Dental benefits offer a lot of advantages to employer and employees. Dental insurance encourages preventive dental care, which saves an estimated $4 for every $1 spent. And since oral health affects overall health, encouraging your employees to take care of their teeth and gums could help reduce your medical costs.Dental insurance also costs only about one-tenth of what medical insurance costs. No wonder nearly 90 percent of large employers offer dental benefits!
Most dental insurance plans cover:
• Twice-yearly cleanings and exams
• Annual x-rays
• Restorations (fillings and crowns)
• Periodontics (treatment of gum disease)
• Endodontics (root canals)
• Bridges and dentures
Some also cover orthodontics. Many dental insurance plans let you see any dentist, while some use a network of dentists.
Most insurers offer managed care plans designed to encourage wise use of dental benefits, with lower out-of-pocket costs for preventive services such as exams, x-rays and cleanings. Many plans also offer benefits for orthodontics, but pay a lower percentage for orthodontics than for restorative services such as fillings, root canals, etc.
Dental Plan Options
Under this “traditional” insurance plan, the plan pays dentists according to a formula—usually a percentage of the dentist’s fee, up to a “usual and customary” maximum. The dentist can bill insureds for the difference, or copayment. Most plans also have patients pay a deductible per visit or per series of treatments as well.

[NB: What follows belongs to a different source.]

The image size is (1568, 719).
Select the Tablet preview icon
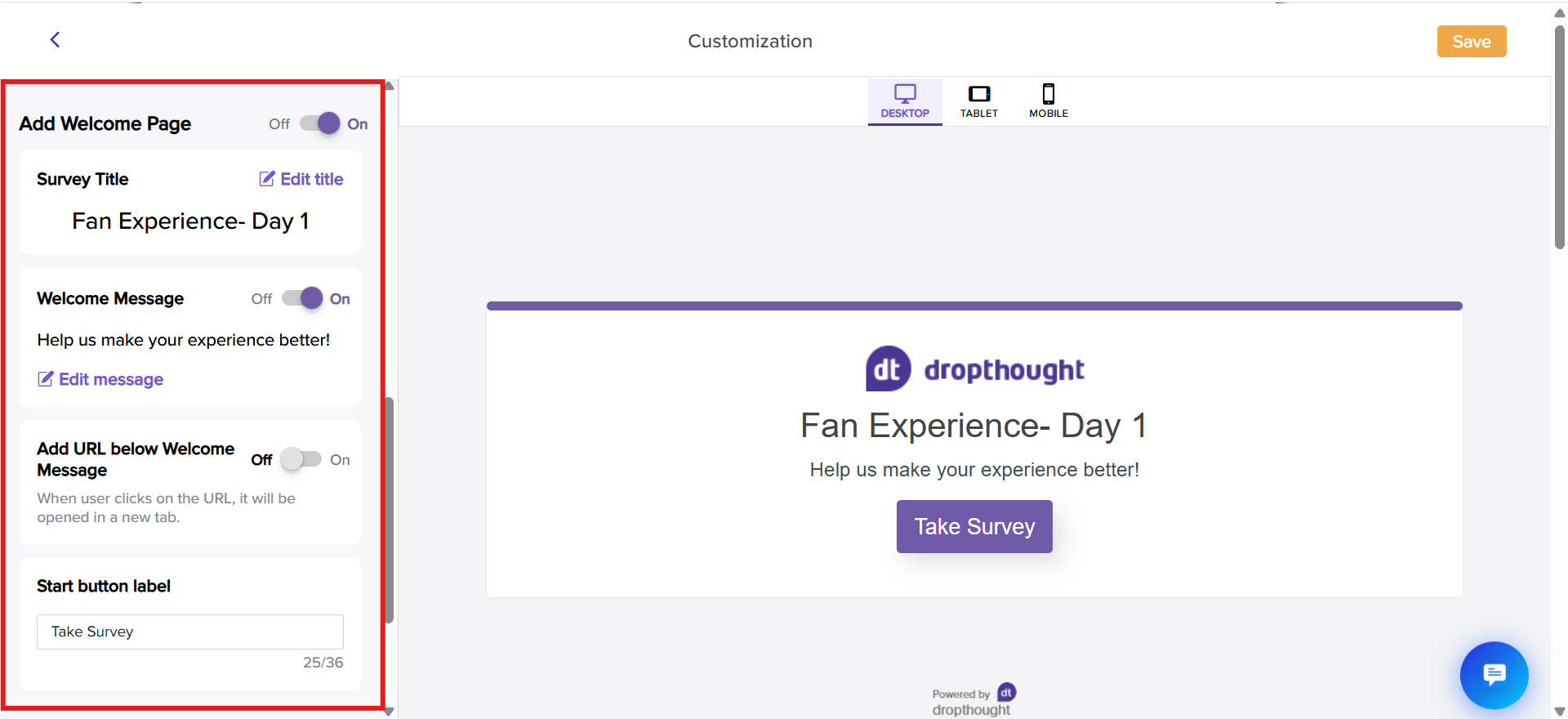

Dental health maintenance organizations
In an HMO, dentists agree to provide specified dental services to members in return for a periodic per-capita payment—usually monthly. Payments do not depend on the number or type of services rendered, and the HMO accepts the financial risk for providing covered dental services to members.
Most plans require participants to use an HMO dentist, but some plans provide reduced benefits for members who use out-of network dentists. A participant may have to pay a deductible, co-payment, or any amount exceeding plan coverage levels.
Preferred Provider Organization
A dental PPO consists of a network of providers who agree to accept a certain discounted payment for their services. PPO plans give insureds financial incentives to use these “preferred providers” by paying higher percentages of claims they submit than for those submitted by non-preferred providers. Insureds pay the uncovered portion out of pocket.